====== Records

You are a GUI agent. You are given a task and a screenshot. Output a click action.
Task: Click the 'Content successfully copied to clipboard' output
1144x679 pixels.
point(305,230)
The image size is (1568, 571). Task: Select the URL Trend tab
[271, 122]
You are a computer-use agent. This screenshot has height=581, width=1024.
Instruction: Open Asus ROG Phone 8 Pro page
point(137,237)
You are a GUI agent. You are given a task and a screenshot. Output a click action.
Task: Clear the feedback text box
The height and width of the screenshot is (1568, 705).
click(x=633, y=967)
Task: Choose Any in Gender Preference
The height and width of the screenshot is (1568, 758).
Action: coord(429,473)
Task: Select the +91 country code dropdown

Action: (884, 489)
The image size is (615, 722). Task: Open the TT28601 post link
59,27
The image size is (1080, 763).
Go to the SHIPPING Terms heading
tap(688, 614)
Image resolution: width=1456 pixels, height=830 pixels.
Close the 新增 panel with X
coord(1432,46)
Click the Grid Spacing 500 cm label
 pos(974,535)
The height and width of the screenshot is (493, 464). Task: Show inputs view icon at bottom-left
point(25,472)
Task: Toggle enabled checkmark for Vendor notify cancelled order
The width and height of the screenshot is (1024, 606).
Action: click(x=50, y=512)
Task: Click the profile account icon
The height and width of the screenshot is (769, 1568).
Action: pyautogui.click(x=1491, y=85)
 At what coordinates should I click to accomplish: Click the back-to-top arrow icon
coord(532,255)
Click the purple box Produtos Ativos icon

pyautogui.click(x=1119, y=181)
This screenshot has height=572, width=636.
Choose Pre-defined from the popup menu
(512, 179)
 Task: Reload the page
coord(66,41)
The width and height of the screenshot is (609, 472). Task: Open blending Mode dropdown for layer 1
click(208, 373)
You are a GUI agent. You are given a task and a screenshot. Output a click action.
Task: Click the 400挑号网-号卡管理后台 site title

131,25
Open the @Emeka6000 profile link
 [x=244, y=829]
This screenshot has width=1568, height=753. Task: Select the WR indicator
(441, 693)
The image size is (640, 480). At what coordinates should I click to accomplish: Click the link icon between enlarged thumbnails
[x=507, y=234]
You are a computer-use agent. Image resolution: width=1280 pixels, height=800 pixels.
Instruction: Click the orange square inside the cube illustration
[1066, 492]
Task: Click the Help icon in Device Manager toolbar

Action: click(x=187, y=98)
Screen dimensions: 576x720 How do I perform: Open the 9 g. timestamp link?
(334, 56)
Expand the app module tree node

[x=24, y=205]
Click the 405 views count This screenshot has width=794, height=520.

============

# Task:
Reproduce the part of the material above that opens with the line containing "Image resolution: width=1456" and closes with the line containing "Action: pyautogui.click(x=1491, y=85)", substituting "Customer" for "Vendor" and leaving everything else unchanged.

# Finished task:
Image resolution: width=1456 pixels, height=830 pixels.
Close the 新增 panel with X
coord(1432,46)
Click the Grid Spacing 500 cm label
 pos(974,535)
The height and width of the screenshot is (493, 464). Task: Show inputs view icon at bottom-left
point(25,472)
Task: Toggle enabled checkmark for Customer notify cancelled order
The width and height of the screenshot is (1024, 606).
Action: click(x=50, y=512)
Task: Click the profile account icon
The height and width of the screenshot is (769, 1568).
Action: pyautogui.click(x=1491, y=85)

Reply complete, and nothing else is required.